- _Exercise requirements_
The full set of entries has to be output exactly.

- _Records provided_
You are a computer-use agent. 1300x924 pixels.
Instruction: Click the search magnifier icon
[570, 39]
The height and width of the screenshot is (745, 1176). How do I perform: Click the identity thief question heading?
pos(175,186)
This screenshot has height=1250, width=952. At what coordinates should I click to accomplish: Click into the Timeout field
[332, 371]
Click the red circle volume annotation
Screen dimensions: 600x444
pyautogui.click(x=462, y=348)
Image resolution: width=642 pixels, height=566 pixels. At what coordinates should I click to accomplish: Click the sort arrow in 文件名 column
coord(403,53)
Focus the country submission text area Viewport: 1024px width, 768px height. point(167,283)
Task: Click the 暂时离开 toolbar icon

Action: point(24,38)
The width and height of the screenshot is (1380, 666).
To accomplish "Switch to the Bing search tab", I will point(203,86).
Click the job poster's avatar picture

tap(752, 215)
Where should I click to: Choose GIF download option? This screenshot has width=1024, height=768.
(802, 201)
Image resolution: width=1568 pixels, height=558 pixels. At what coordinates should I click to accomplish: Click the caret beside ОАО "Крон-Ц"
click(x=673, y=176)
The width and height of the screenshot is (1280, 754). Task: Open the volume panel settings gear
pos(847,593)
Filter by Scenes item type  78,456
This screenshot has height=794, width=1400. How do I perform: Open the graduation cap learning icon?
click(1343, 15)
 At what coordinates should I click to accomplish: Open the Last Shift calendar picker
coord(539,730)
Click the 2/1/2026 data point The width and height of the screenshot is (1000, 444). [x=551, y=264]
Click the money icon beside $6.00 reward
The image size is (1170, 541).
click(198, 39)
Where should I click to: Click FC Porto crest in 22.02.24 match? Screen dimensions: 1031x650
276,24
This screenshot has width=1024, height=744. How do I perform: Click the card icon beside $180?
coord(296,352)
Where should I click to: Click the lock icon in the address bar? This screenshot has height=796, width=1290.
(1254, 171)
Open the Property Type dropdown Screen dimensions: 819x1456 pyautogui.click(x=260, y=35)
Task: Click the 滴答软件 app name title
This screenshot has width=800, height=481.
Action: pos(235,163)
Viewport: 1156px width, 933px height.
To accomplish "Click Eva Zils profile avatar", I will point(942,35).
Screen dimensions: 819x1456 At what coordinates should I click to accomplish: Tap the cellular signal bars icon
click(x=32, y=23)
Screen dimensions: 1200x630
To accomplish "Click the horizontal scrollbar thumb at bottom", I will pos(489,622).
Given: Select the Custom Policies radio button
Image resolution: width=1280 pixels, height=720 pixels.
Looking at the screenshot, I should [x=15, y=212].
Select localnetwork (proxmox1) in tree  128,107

- _Solution to this task_
You are a computer-use agent. 1300x924 pixels.
Instruction: Click the search magnifier icon
[570, 39]
The height and width of the screenshot is (745, 1176). How do I perform: Click the identity thief question heading?
pos(175,186)
This screenshot has height=1250, width=952. At what coordinates should I click to accomplish: Click into the Timeout field
[332, 371]
Click the red circle volume annotation
Screen dimensions: 600x444
pyautogui.click(x=462, y=348)
Image resolution: width=642 pixels, height=566 pixels. At what coordinates should I click to accomplish: Click the sort arrow in 文件名 column
coord(403,53)
Focus the country submission text area Viewport: 1024px width, 768px height. point(167,283)
Task: Click the 暂时离开 toolbar icon

Action: point(24,38)
The width and height of the screenshot is (1380, 666).
To accomplish "Switch to the Bing search tab", I will point(203,86).
Click the job poster's avatar picture

tap(752, 215)
Where should I click to: Choose GIF download option? This screenshot has width=1024, height=768.
(802, 201)
Image resolution: width=1568 pixels, height=558 pixels. At what coordinates should I click to accomplish: Click the caret beside ОАО "Крон-Ц"
click(x=673, y=176)
The width and height of the screenshot is (1280, 754). Task: Open the volume panel settings gear
pos(847,593)
Filter by Scenes item type  78,456
This screenshot has height=794, width=1400. How do I perform: Open the graduation cap learning icon?
click(1343, 15)
 At what coordinates should I click to accomplish: Open the Last Shift calendar picker
coord(539,730)
Click the 2/1/2026 data point The width and height of the screenshot is (1000, 444). [x=551, y=264]
Click the money icon beside $6.00 reward
The image size is (1170, 541).
click(198, 39)
Where should I click to: Click FC Porto crest in 22.02.24 match? Screen dimensions: 1031x650
276,24
This screenshot has width=1024, height=744. How do I perform: Click the card icon beside $180?
coord(296,352)
Where should I click to: Click the lock icon in the address bar? This screenshot has height=796, width=1290.
(1254, 171)
Open the Property Type dropdown Screen dimensions: 819x1456 pyautogui.click(x=260, y=35)
Task: Click the 滴答软件 app name title
This screenshot has width=800, height=481.
Action: pos(235,163)
Viewport: 1156px width, 933px height.
To accomplish "Click Eva Zils profile avatar", I will point(942,35).
Screen dimensions: 819x1456 At what coordinates should I click to accomplish: Tap the cellular signal bars icon
click(x=32, y=23)
Screen dimensions: 1200x630
To accomplish "Click the horizontal scrollbar thumb at bottom", I will pos(489,622).
Given: Select the Custom Policies radio button
Image resolution: width=1280 pixels, height=720 pixels.
Looking at the screenshot, I should [x=15, y=212].
Select localnetwork (proxmox1) in tree  128,107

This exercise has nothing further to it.